## Pandas: Data Manipulation & Handling Missing Data

In this lesson, we'll cover foundational techniques in Pandas for data manipulation, incluing creating and modifying DataFrames, handling missing data, and grouping data for aggregation. We'll also dive deeper into strategies for handling missing data.

_____

In [84]:
import numpy as np
import pandas as pd

import random

**Let's create a DataFrame of random data**

In [None]:
data_dict = {f'column {i}': [random.randint(0, 100) for _ in range(10)] for i in range(10)}

data_dict

In [None]:
data_df = pd.DataFrame(data_dict)

data_df

## Modify data in a dataframe

In [None]:
data_df.info()

In [None]:
data_df.iloc[3,5] = 14

data_df

In [None]:
data_df.loc[2, 'column 7'] = -100

data_df

In [None]:
# changing multiple values at once

data_df.iloc[:3, :3] = 0

data_df

**Using iloc and loc to modify values based on conditions**

In [None]:
data_df['column 0'].values

In [None]:
data_df

In [93]:
data_df.iloc[(data_df['column 0'] > 50).values, [7, 8]] = 9999

In [None]:
data_df

In [None]:
data_df.loc[data_df['column 1'] > 80, ['column 4', 'column 6']] = 1234567890

data_df

_____

## Handling missing data in Pandas

In [None]:
data_df

Let's introduce some missing data

In [None]:
data_df.loc[2, 'column 6'] = None
data_df.loc[4, 'column 7'] = None

data_df

In [None]:
data_df

In [None]:
data_df.info()

In [None]:
data_df.isnull()

#data_df.isna()

In [None]:
data_df.isnull().sum() # beräknar kolumnvis alla True (dvs alla missing values)

In [None]:
data_df.isnull().sum().sum() # beräknar totalt antal missing values

In [None]:
data_df.notnull()

# är helt ekvivalent med 
# ~data_df.isnull()

______

## Strategies for handling missing data

In some cases, especially when the amount of missing data is minimal or "irrelevant", it's common to drop either the rows or (less likely) the columns containing them.

In [None]:
# by default, drops the rows containing ANY missing values

data_df.dropna() # requires in_place=True if I want a persistent change

In [None]:
data_df

In [None]:
# drop columns with missing values

data_df.dropna(axis=1)

## Strategy 2: Filling missing data (imputation)

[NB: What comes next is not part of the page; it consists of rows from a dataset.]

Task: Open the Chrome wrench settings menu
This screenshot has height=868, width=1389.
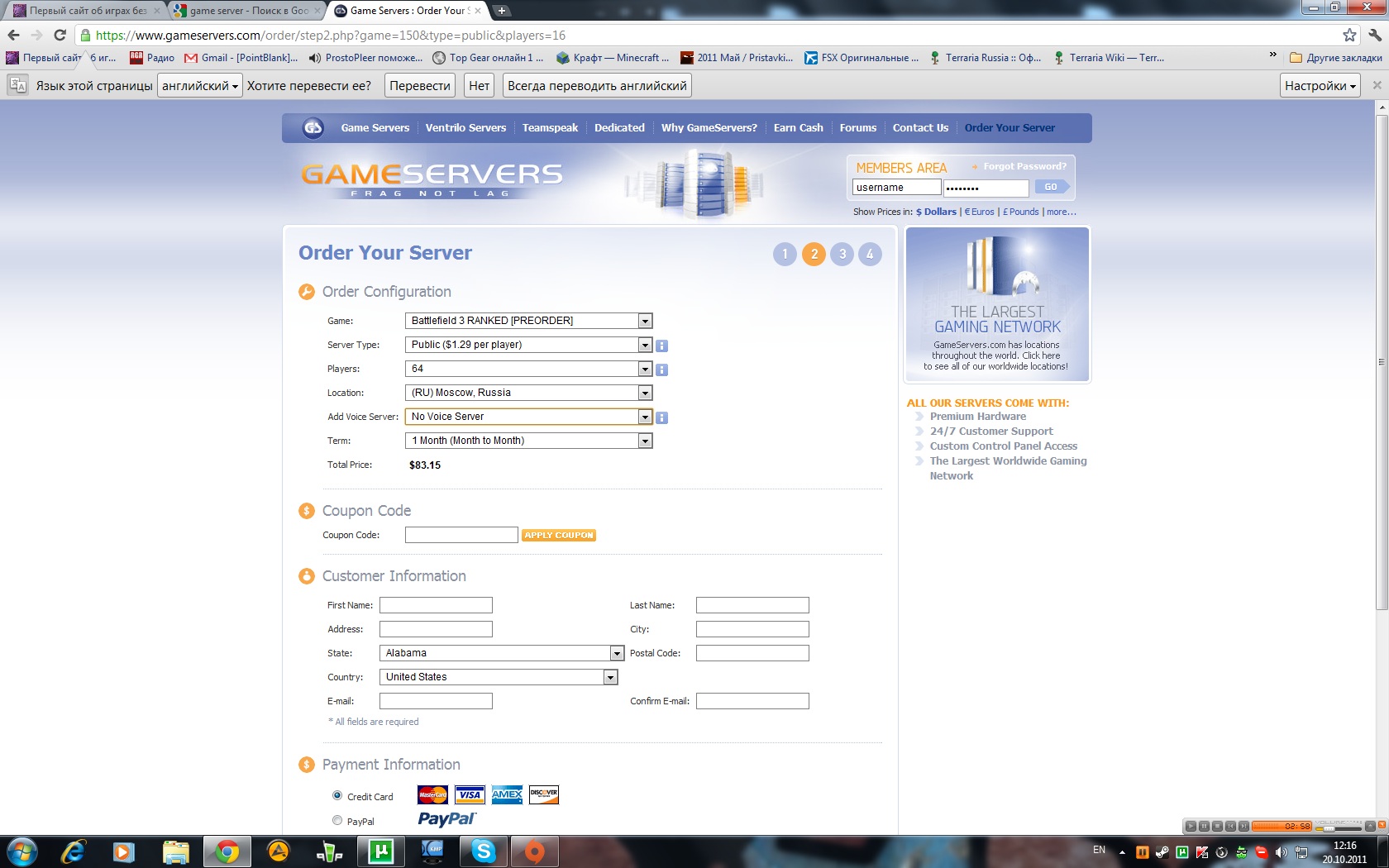Action: [x=1374, y=35]
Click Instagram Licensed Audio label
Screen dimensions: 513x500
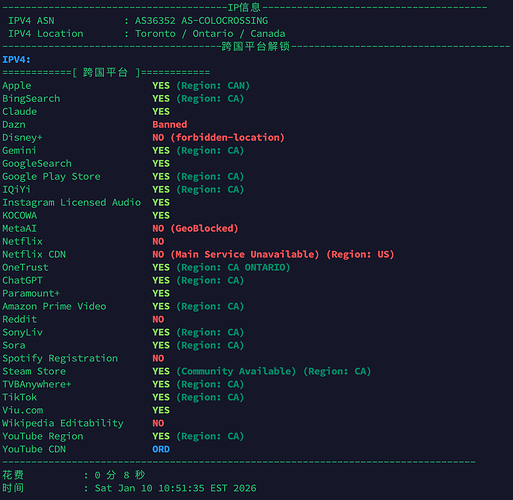pos(72,203)
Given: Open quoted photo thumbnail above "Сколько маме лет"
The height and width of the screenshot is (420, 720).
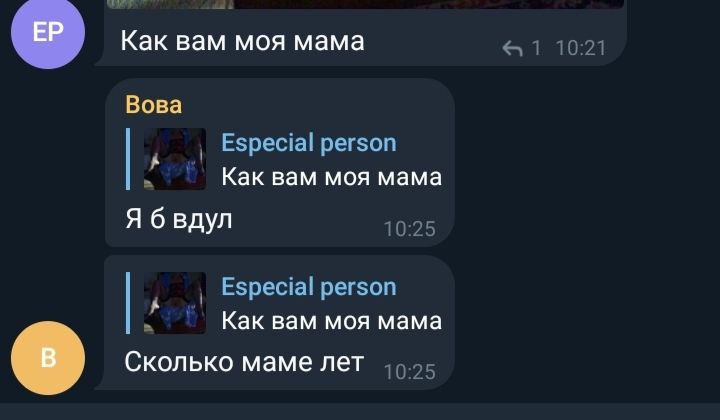Looking at the screenshot, I should coord(175,303).
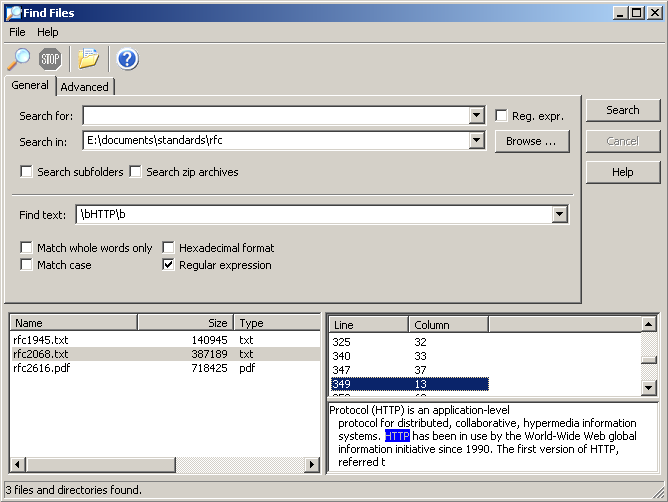The height and width of the screenshot is (502, 668).
Task: Open the File menu
Action: (x=17, y=32)
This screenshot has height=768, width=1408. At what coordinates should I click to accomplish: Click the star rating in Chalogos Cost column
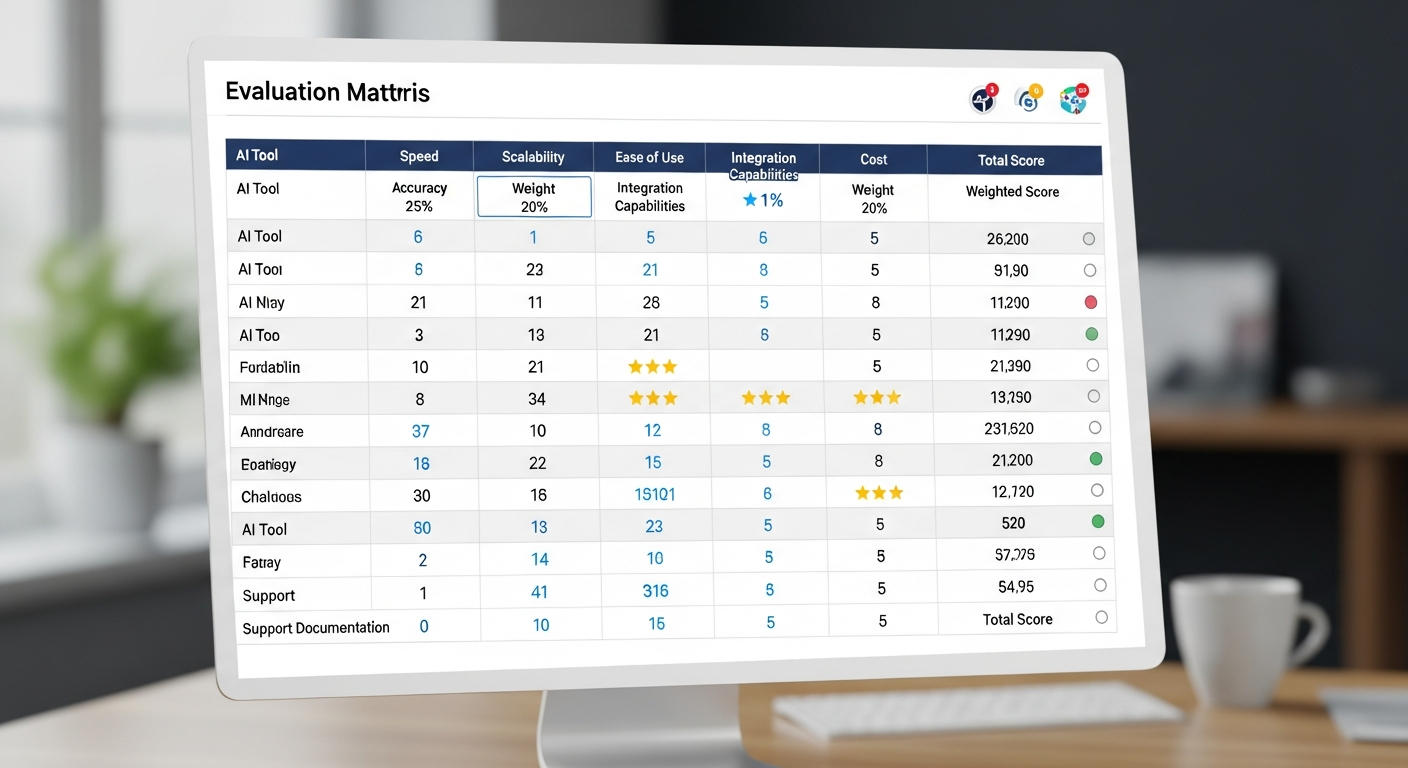(877, 492)
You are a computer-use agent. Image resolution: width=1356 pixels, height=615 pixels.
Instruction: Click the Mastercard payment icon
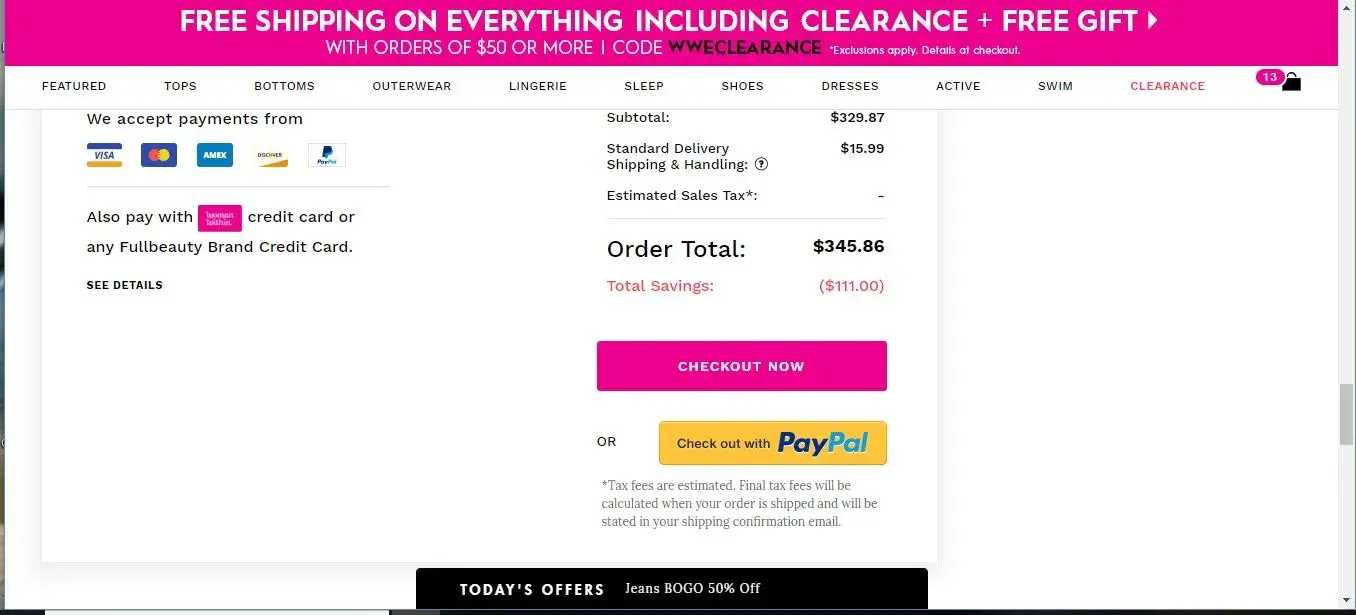[x=159, y=155]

In other cases, it's more appropriate to fill the missing data with a value. This can be done with the `fillna()` method.

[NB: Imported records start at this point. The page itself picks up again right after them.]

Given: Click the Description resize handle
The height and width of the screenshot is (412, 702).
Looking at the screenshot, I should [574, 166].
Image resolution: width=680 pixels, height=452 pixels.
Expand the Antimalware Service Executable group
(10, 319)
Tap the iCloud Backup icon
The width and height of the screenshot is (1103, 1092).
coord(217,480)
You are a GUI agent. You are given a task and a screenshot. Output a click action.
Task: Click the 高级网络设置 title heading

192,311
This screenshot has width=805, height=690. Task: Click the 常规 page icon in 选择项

**Filling in with a constant value**

In [None]:
data_df

In [None]:
data_df.fillna(666)

**Filling in with statistical values (mean, meadian, mode)**

**mean**

In [None]:
data_df['column 7'].fillna(data_df['column 7'].mean()) # requires inplace=True for persistent change

**median**

In [None]:
data_df['column 7'].fillna(data_df['column 7'].median())

**mode**

In [None]:
data_df['column 7'].fillna(data_df['column 7'].mode()[0])

_____

## Grouping data with groupby

Grouping data allows us to perform aggregations on subsets of data. For example, we might want to calculate the average value of a column for each unique value in another column.

In [None]:
import seaborn as sns

titanic_df = sns.load_dataset('titanic')

titanic_df.head()

In [None]:
titanic_df

In [None]:
child_mask = titanic_df['who'] != 'man'
male_mask = titanic_df['sex'] == 'male'

titanic_df[child_mask & male_mask]

In [None]:
titanic_df['survived'].value_counts()

In [None]:
# total average age

titanic_df['age'].mean()

In [None]:
sns.histplot(x='age', data=titanic_df, hue='sex')

In [None]:
titanic_df.groupby('sex')['age'].mean()

In [None]:
titanic_df.groupby('sex')['survived'].sum()

In [None]:
titanic_df['class'].value_counts()

In [None]:
titanic_df.groupby('class')['survived'].sum()

**Grouping by and aggregating by multiple columns**

In [None]:
titanic_df.groupby(['sex', 'survived'])['age'].mean()

In [None]:
titanic_df.groupby(['sex', 'survived'])[['age', 'fare']].mean()

In [None]:
titanic_df.groupby(['sex', 'class', 'survived'])[['age', 'fare']].mean()